В технологических процессах и иногда в лабораторных экспериментах на скорость инактивации ферментов одновременно влияют различные механические и химические факторы, например окисление. Сложная природа проявления этих взаимозависимых факторов хорошо освещена в работе Томаса и Даннилла*, в которой, в частности, тщательное изучение влияния сдвига на те же ферменты (см. рис. 3.30) привело к иным результатам и показало, что один только сдвиг вызывает незначительную инактивацию ферментов. Кроме упоминавшихся факторов на инактивацию ферментов могут оказывать влияние расширяющиеся потоки, кавитация, локальный адиабатический нагрев, следы металлов и поверхностная денатурация в полостях. Более подробные сведения о проблеме денатурации читатель может найти в приведенной в конце главы литературе. Нам же достаточно запомнить одно общее правило: если фермент in vitro находится по существу в такой же среде и в таких же условиях, как и in vivo, он будет активен. При изменении любого из параметров, характерных для естественных условий существования фермента, появляется вероятность его инактивации.

* Thomas С. R., Dunnill Р., Action of Shear on Enzymes: Studies with Catalase and Urease, Biotechn. Bioeng., 21, 2279 (1979).

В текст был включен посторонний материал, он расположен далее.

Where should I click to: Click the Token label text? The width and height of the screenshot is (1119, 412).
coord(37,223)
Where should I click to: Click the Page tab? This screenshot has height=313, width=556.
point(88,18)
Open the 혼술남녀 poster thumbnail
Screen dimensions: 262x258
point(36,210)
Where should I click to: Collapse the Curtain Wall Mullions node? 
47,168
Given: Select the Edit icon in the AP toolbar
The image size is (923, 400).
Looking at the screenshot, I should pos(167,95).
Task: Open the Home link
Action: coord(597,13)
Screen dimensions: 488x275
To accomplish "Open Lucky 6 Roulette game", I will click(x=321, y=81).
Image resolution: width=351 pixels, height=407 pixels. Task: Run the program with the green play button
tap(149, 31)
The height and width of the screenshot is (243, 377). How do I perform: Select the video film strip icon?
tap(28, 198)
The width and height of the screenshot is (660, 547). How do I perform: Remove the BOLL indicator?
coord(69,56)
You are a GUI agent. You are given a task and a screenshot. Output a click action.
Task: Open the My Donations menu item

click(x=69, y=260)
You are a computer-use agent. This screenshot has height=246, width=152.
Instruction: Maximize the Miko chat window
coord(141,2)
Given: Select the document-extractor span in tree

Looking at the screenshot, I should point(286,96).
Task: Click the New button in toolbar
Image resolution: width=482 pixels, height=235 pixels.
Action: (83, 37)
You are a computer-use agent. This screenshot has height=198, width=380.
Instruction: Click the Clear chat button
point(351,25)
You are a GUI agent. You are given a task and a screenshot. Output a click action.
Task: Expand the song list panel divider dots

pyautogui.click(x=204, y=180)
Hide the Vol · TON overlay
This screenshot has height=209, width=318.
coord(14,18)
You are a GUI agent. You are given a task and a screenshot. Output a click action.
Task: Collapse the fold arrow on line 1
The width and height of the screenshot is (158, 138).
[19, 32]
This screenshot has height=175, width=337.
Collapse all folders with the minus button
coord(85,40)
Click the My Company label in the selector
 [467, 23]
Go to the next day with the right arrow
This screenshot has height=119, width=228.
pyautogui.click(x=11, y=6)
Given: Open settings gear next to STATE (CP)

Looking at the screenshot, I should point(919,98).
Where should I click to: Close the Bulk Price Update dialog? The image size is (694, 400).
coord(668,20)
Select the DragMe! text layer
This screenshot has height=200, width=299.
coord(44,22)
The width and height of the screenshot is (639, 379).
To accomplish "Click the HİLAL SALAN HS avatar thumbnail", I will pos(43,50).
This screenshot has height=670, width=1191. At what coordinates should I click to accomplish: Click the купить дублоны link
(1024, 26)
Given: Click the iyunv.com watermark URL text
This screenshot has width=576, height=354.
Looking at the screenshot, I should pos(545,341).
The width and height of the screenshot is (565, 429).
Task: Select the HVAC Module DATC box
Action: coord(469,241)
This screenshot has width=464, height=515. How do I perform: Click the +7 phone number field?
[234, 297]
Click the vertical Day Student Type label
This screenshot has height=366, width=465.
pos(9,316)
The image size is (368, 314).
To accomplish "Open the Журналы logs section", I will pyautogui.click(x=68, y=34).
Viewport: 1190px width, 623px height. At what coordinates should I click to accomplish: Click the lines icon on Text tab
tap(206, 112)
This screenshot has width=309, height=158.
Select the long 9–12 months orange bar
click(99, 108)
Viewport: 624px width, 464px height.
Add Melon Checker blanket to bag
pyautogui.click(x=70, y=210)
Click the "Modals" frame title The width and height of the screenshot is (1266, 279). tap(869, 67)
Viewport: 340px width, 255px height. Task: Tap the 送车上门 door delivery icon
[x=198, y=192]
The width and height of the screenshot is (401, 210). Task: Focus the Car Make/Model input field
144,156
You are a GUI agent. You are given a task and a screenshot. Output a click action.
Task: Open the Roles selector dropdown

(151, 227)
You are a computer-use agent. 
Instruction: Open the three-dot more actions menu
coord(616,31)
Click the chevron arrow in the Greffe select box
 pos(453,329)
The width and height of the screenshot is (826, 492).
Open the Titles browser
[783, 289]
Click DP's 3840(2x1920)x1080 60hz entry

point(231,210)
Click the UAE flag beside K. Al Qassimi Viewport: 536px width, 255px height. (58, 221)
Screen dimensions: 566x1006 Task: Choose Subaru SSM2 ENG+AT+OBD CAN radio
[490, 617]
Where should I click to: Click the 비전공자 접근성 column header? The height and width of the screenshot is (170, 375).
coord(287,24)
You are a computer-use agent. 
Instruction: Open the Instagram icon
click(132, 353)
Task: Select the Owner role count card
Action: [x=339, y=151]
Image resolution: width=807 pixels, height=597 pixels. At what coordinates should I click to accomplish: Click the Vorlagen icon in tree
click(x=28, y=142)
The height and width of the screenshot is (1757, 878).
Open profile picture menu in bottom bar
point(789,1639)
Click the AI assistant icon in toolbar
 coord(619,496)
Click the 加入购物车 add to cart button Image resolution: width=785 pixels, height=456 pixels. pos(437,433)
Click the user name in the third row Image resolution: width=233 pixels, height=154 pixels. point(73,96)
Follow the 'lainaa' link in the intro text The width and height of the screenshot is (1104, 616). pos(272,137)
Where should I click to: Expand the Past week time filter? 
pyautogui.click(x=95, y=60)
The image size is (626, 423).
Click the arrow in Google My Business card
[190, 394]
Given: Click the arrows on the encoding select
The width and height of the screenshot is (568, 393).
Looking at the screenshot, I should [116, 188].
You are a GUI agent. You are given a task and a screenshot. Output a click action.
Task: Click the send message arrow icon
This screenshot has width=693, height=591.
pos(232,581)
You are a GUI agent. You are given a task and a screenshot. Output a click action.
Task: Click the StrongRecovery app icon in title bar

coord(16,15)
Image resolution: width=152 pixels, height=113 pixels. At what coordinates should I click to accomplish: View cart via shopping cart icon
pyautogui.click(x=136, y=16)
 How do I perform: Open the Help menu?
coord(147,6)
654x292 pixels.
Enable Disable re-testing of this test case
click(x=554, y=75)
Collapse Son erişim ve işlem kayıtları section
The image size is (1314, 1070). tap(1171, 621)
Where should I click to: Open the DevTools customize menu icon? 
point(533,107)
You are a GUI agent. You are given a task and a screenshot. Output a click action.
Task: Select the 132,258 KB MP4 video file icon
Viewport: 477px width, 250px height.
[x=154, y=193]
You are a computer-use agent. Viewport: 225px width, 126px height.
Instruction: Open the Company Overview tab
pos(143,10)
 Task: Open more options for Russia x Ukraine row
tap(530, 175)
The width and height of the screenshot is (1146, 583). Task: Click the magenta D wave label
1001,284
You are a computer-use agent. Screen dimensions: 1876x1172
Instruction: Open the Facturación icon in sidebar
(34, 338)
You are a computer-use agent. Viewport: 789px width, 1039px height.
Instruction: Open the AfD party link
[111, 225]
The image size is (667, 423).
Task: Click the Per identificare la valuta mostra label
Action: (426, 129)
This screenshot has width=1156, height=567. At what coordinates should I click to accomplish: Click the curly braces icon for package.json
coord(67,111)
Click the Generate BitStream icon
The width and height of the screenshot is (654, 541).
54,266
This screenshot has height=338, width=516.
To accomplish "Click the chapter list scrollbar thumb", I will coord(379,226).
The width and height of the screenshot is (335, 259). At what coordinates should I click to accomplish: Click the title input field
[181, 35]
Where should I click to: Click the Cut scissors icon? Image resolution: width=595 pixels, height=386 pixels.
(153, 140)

Это правило находит многочисленные применения в биохимической технологии. Так, если нам нужен фермент, активный при экстремальных значениях pH или температуры, то целесообразно прежде всего попытаться найти организм, для которого эти экстремальные условия являются нормальными. Часто такой организм содержит ферменты, способные эффективно функционировать именно в таких необычных условиях. Показательным примером может служить обнаружение продуцируемых микроорганизмами ферментов, обладающих устойчивостью в щелочных средах; эти ферменты успешно применяются в качестве добавок к стиральным порошкам, растворы которых обычно имеют pH 9,0—9,5.